In that, I suggest with kindness that only senility can explain someone stating that the army took over airports in 1775. Such a person needs mental health care.
Home now, loaded with produce from Jeff and Jan’s gardens, I give thanks for abundance in my life, and recognition of, and celebration of change.
Summer hills of gold viewed from Jeff and Jan’s yard
Buddha nests in the gazebo, harvesting and merging dark and light
The fog is in, softly, tenderly. I re-read the Declaration of Independence on this Fourth of July, considering our steps forward and backward. I look forward to a leap cultivating peace knowing that for every reaction, there is an equal and opposite reaction.
It’s a day to honor our Statue of Liberty and the power of connection she represents as enterprising, curious and risk-taking people make their way to our shores.

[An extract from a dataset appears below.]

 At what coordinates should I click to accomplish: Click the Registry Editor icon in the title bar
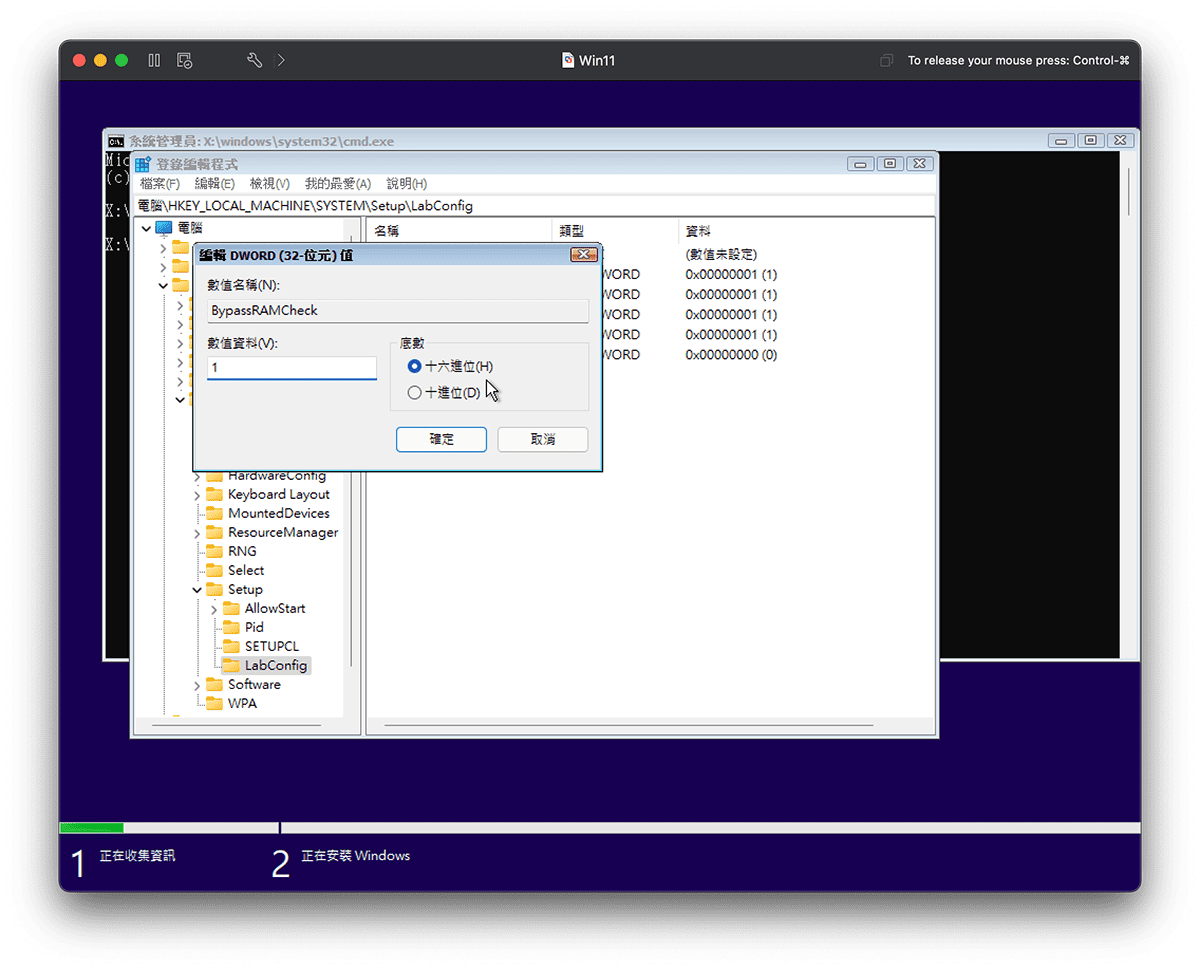[141, 163]

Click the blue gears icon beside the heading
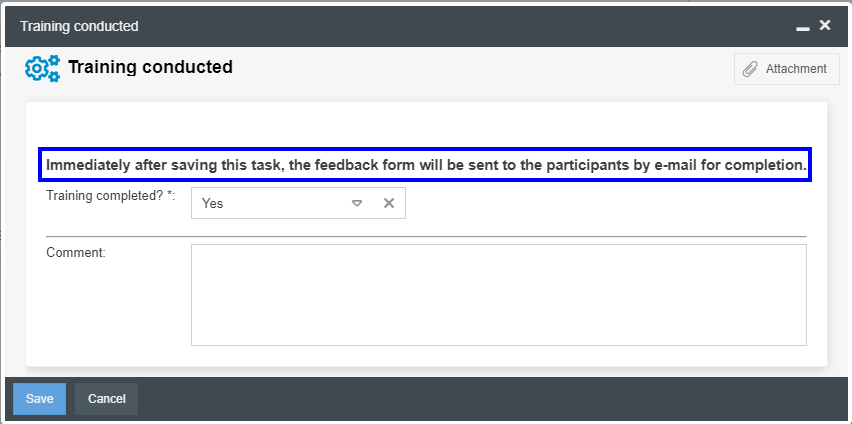[42, 68]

Here is Bella, in one of her many favorite places. She knows what she wants and needs.
Yesterday I was at Tennessee Valley Beach with Karen. As we sat on the sand, enjoying the waves, flotillas of pelicans flew overhead. I remembered when the work of Rachel Carson ensured their survival. We share a fragile time in history, and perhaps that’s always been true, but when I see the pelicans flap their wings overhead, I’m grateful for those who ensure clean water and air.
My sons are support as I deal with transition and grief. They hold a container for me. We three love the book The Secret Garden by Frances Hodgson Burnett. We read it aloud when they were young. Again, this morning I read the part where the robin directs her to the key and then to the ivy-hidden door.